A typical full scan runs for around an hour and a half and costs approximately $50 to $60 in API credits. Shannon comes in two editions: a free Lite version under AGPL-3.0 and a Pro version with additional enterprise features including CI/CD pipeline integration and compliance reporting for frameworks like SOC 2 and PCI-DSS.

Strix (github.com/usestrix/strix) takes a slightly different approach. Where Shannon is focused on white-box testing of web applications with source code access, Strix deploys teams of AI agents that collaborate like a real red team. It supports black-box testing against live URLs, grey-box authenticated testing, and direct source code analysis, making it more flexible in terms of what you can point it at. It comes with a full security toolkit including an HTTP proxy, browser automation, terminal environments, and a Python runtime for custom exploit development. It integrates natively into CI/CD pipelines and can block insecure pull requests before they reach production. With over 20,000 GitHub stars and active development, it has gained serious traction quickly.

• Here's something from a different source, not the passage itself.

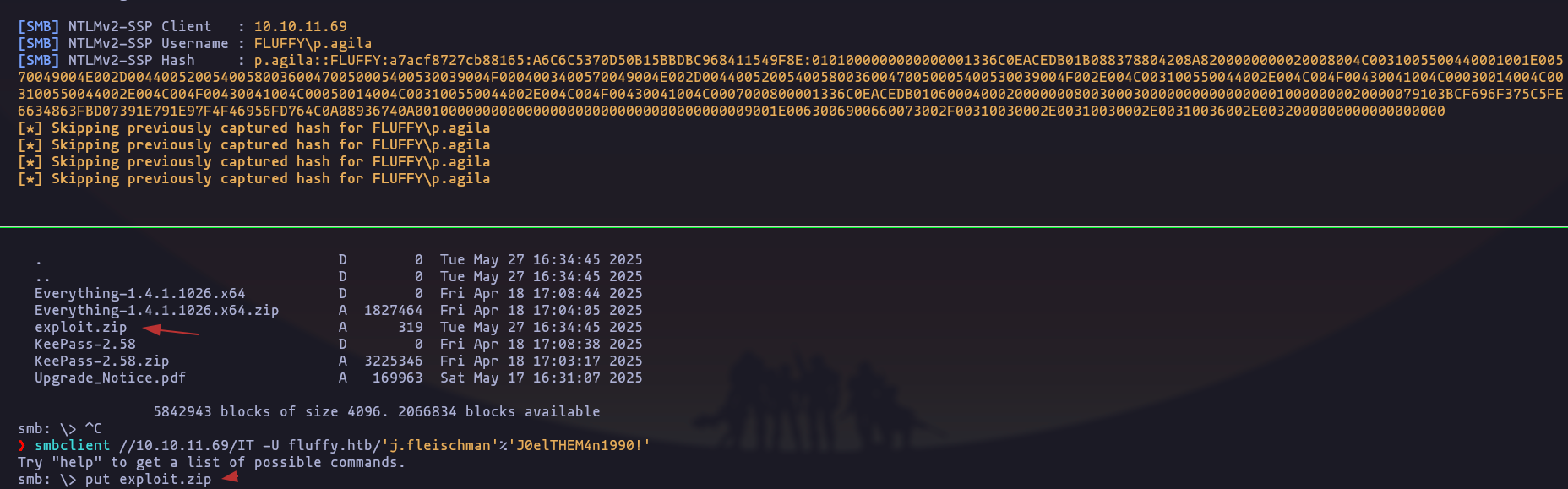Click the username FLUFFY\p.agila on the Username line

PentAGI (github.com/vxcontrol/pentagi) is the most ambitious of the three architecturally. It is a fully autonomous multi-agent system designed for complex penetration testing tasks, built around a microservices architecture with a web UI, REST and GraphQL APIs, and a built-in suite of over 20 professional security tools including nmap, metasploit, and sqlmap. What makes PentAGI stand out is its memory system. It maintains long-term storage of research results, a knowledge graph built on Neo4j for tracking semantic relationships between findings, and episodic memory that lets it learn from past engagements and apply those patterns to new ones. It is a self-hosted platform, meaning your source code and testing data never leave your infrastructure, which matters considerably for organisations in regulated industries.

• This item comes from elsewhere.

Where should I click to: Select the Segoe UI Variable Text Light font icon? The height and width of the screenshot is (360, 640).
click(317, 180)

Better Tools Still Need the Right Hands

The progress across all three of these projects is real, and it is accelerating. But there is an important distinction between surfacing a vulnerability and understanding what it actually means.

These tools are not ready to replace a human pentester, but the speed and coverage they provide for the price of a few API tokens is getting harder to ignore. Shannon, by its own design, will miss business logic flaws or unusual configuration issues that fall outside its scope. Strix and PentAGI cast a wider net, but the same principle holds: automated tools work within the parameters they were built for.

Understanding how a finding fits into a specific environment, architecture, risk profile, and regulatory context is a different skill entirely. A medium-rated vulnerability in one organisation can be critical in another depending on how systems are connected, what data flows through them, and what exploitation actually looks like in practice. That contextual judgment is not something any tool currently provides, and it is where experienced specialists make the difference.

There is also the question of what comes after. Findings need to be prioritised intelligently, remediation needs to be realistic, and for regulated industries the output needs to be defensible. These tools produce excellent signal. Turning that signal into a security programme that actually holds up requires people who have done this work before.

AI as a Force Multiplier

The most sensible way to think about Shannon, Strix, PentAGI, and tools like them is as something that extends what skilled teams can already do. Faster reconnaissance, continuous coverage between formal engagements, and validated findings that arrive with proof rather than possibility.

The teams getting the most out of these tools already know what good security testing looks like. They use AI to go further and faster, not to substitute for the judgment that makes findings actionable. As this space matures, that combination of advanced tooling and genuine specialist expertise is going to define the gap between organisations that are genuinely secure and those that are just generating reports.